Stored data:
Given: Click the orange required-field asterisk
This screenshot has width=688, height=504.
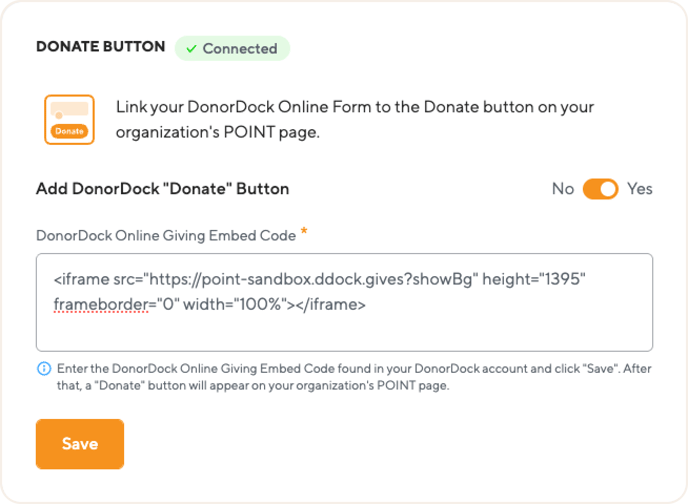Looking at the screenshot, I should point(304,233).
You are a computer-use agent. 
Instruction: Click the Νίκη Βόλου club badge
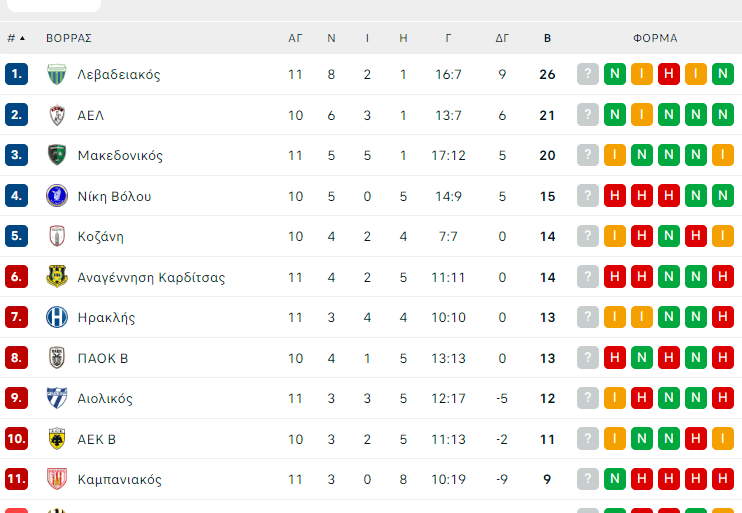[x=57, y=196]
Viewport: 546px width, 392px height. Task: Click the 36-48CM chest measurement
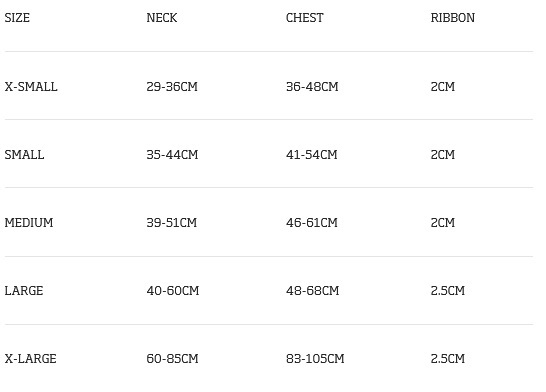[312, 87]
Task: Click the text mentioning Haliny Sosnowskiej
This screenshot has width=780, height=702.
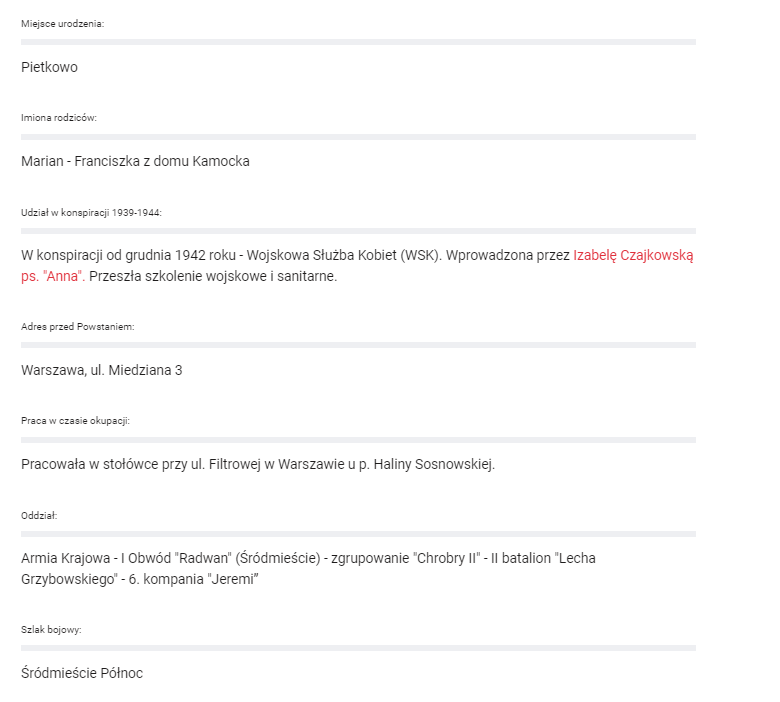Action: (x=258, y=465)
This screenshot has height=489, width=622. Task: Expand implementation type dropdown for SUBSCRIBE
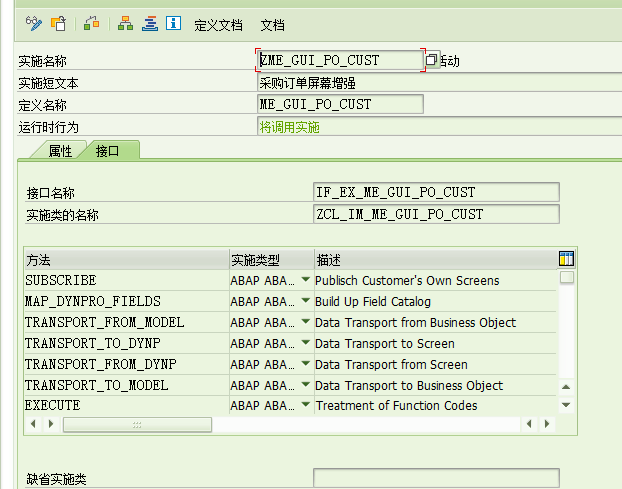point(305,280)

**Work order**
Each record is to be written out exactly. No picture goes in.

**Answer space**
Given: Click the orange required-field asterisk
This screenshot has width=688, height=504.
Looking at the screenshot, I should point(304,233).
You are a computer-use agent. 
Instruction: Click the Νίκη Βόλου club badge
[x=57, y=196]
Viewport: 546px width, 392px height. Task: Click the 36-48CM chest measurement
[312, 87]
Task: Click the text mentioning Haliny Sosnowskiej
This screenshot has width=780, height=702.
Action: (x=258, y=465)
This screenshot has height=489, width=622. Task: Expand implementation type dropdown for SUBSCRIBE
point(305,280)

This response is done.